What is being asked:
Copy out each of the following records word for word, keeping every line as it stands.
──────────────────────────────
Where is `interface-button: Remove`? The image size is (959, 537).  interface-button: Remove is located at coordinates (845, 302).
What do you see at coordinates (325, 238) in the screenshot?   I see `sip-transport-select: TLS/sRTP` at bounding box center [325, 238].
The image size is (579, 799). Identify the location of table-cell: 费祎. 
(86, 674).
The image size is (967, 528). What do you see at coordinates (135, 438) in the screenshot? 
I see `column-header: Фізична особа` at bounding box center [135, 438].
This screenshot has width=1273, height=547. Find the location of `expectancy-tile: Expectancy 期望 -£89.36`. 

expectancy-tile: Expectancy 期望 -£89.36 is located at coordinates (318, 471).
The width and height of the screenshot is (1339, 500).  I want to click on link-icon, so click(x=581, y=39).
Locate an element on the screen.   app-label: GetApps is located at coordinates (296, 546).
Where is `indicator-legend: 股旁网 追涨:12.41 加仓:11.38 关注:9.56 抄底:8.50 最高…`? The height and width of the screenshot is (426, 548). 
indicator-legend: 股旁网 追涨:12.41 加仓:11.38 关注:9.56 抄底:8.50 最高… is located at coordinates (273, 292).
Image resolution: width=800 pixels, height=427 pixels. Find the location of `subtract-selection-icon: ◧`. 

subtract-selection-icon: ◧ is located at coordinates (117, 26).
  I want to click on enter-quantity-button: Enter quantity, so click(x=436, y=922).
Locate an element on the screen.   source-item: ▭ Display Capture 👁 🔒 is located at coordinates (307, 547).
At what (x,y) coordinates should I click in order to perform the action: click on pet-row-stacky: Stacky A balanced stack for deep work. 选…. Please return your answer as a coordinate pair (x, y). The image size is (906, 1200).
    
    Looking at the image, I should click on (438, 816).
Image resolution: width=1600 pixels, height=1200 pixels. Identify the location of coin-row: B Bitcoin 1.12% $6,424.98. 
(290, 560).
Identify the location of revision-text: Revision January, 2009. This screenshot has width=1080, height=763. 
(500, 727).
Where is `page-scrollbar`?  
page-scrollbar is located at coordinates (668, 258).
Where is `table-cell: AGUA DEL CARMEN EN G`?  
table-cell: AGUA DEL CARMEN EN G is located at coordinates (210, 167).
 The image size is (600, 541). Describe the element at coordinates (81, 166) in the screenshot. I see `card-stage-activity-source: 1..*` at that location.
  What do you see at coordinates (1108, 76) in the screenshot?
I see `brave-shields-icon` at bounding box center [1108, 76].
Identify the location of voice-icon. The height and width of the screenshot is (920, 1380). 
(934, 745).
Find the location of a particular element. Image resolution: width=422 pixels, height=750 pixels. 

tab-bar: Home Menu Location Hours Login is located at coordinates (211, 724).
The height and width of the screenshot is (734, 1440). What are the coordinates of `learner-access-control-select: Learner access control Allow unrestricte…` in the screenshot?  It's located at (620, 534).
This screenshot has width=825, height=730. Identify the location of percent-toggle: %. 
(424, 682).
──────────────────────────────
Answer box:
Where is `interface-button: Remove`? The image size is (959, 537).  interface-button: Remove is located at coordinates (845, 302).
What do you see at coordinates (325, 238) in the screenshot?   I see `sip-transport-select: TLS/sRTP` at bounding box center [325, 238].
The image size is (579, 799). Identify the location of table-cell: 费祎. 
(86, 674).
The image size is (967, 528). What do you see at coordinates (135, 438) in the screenshot? 
I see `column-header: Фізична особа` at bounding box center [135, 438].
This screenshot has width=1273, height=547. Find the location of `expectancy-tile: Expectancy 期望 -£89.36`. 

expectancy-tile: Expectancy 期望 -£89.36 is located at coordinates (318, 471).
The width and height of the screenshot is (1339, 500).  I want to click on link-icon, so click(x=581, y=39).
Locate an element on the screen.   app-label: GetApps is located at coordinates (296, 546).
Where is `indicator-legend: 股旁网 追涨:12.41 加仓:11.38 关注:9.56 抄底:8.50 最高…`? The height and width of the screenshot is (426, 548). 
indicator-legend: 股旁网 追涨:12.41 加仓:11.38 关注:9.56 抄底:8.50 最高… is located at coordinates (273, 292).
Image resolution: width=800 pixels, height=427 pixels. Find the location of `subtract-selection-icon: ◧`. 

subtract-selection-icon: ◧ is located at coordinates (117, 26).
  I want to click on enter-quantity-button: Enter quantity, so click(x=436, y=922).
Locate an element on the screen.   source-item: ▭ Display Capture 👁 🔒 is located at coordinates (307, 547).
At what (x,y) coordinates should I click in order to perform the action: click on pet-row-stacky: Stacky A balanced stack for deep work. 选…. Please return your answer as a coordinate pair (x, y). The image size is (906, 1200).
    
    Looking at the image, I should click on (438, 816).
Image resolution: width=1600 pixels, height=1200 pixels. Identify the location of coin-row: B Bitcoin 1.12% $6,424.98. 
(290, 560).
Identify the location of revision-text: Revision January, 2009. This screenshot has width=1080, height=763. 
(500, 727).
Where is `page-scrollbar`?  
page-scrollbar is located at coordinates (668, 258).
Where is `table-cell: AGUA DEL CARMEN EN G`?  
table-cell: AGUA DEL CARMEN EN G is located at coordinates (210, 167).
 The image size is (600, 541). Describe the element at coordinates (81, 166) in the screenshot. I see `card-stage-activity-source: 1..*` at that location.
  What do you see at coordinates (1108, 76) in the screenshot?
I see `brave-shields-icon` at bounding box center [1108, 76].
Identify the location of voice-icon. The height and width of the screenshot is (920, 1380). 
(934, 745).
Find the location of a particular element. Image resolution: width=422 pixels, height=750 pixels. 

tab-bar: Home Menu Location Hours Login is located at coordinates (211, 724).
The height and width of the screenshot is (734, 1440). What are the coordinates of `learner-access-control-select: Learner access control Allow unrestricte…` in the screenshot?  It's located at (620, 534).
This screenshot has width=825, height=730. Identify the location of percent-toggle: %. 
(424, 682).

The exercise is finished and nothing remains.